E’ cosi che ama definirsi il duo libanese nascosto dietro il marchio Bokja.

Hoda Baroudi e Maria Hibri, l’una proviene da una carriera finanziaria, l’altra dalla letteratura, entrambe affascinate dall’antiquariato, dal ricamo e del ricco patrimonio tessile dell’Impero Ottomano, aprono a Beirut il loro atelier laboratorio.

 Bokja è una parola turca che descrive un tessuto finemente lavorato creato per coprire la dote della sposa.

 Questa immagine ci da  subito l’idea della cura e della lunga lavorazione che le due designer scelgono di adottare come carattere imprescindibile del marchio.

 

Arredi anni ’50, ’60 e ’70 scovati nei mercatini libanesi vengono imbottiti e riportati a nuovo con il sapiente uso di tecniche tradizionali  e una grande  sensibilità cromatica e stilistica.

Lavorano con gli artigiani locali, reperiscono le materie in loco, andando al cuore della materia per essere sicure che i preziosi strumenti della tradizione siano preservati.


 “…vediamo i nostri mobili  come celebrazione della vita e delle sue infinite risorse… sono un collage di differenti  terre,  periodi storici e momenti della vita delle persone, ogni singolo pezzo rappresenta la complessità umana.”

 

 Amano le antiche stoffe e gli arazzi caratteristici delle terre che circondano la via della seta, ed è lì che vanno a rifornirsi per poi tagliarle, cucirle, martellarle ed abbinarle ad altre per poi tesserle su strutture di mobili moderni, dando vita a pezzi unici.
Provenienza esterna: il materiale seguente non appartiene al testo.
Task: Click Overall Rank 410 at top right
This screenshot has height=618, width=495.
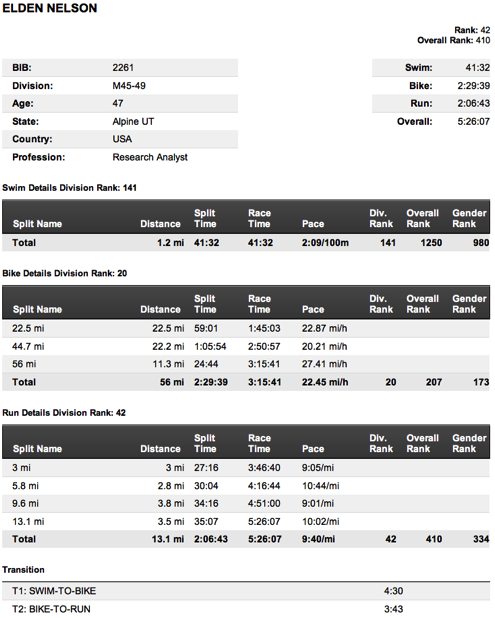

E allora succede che ogni mobile, rivestito di stoffe che in passato sono appartenute a persone diverse, diventa portatore di una storia. E ognuno di loro ha una sorta di “passaporto” che ne descrive la storia, il paese da cui proviene la stoffa, le tradizioni che stanno alla base della tessitura.

 Aprono, nel 2000, uno spazio/fabbrica dove è possibile assistere alle varie fasi della lavorazione seguendo le mani  attente degli artigiani: pittori, falegnami, tappezzieri, ricamatori.

 

Nel 2009 le creazioni Bokja sono state scelte da Li Edelkort, una tra i più importanti trend forecaster al mondo, fondatrice e per 10 anni direttrice dell’Eindhoven School of Design, per essere presenti nella sua retrospettiva all’Institut Néerlandais a Parigi, in occasione della quale ha messo in luce tutto ciò che ritiene abbia maggiormente influenzato le tendenze mondiali nel campo della moda, della fotografia e del design.

Questo è uno di quegli affascinanti casi in cui la tradizione, attraverso l’amore e la cultura estetica, viene amorevolmente portata nel mondo moderno, dove l’uso poetico del colore e dei materiali  adornano le curve armoniose e le linee ordinate di entrambi gli oggetti di design, anonimi e celebri (riconosciamo le sedie di Bertoia, Eames, Thonet,, Lina Bo Bardi).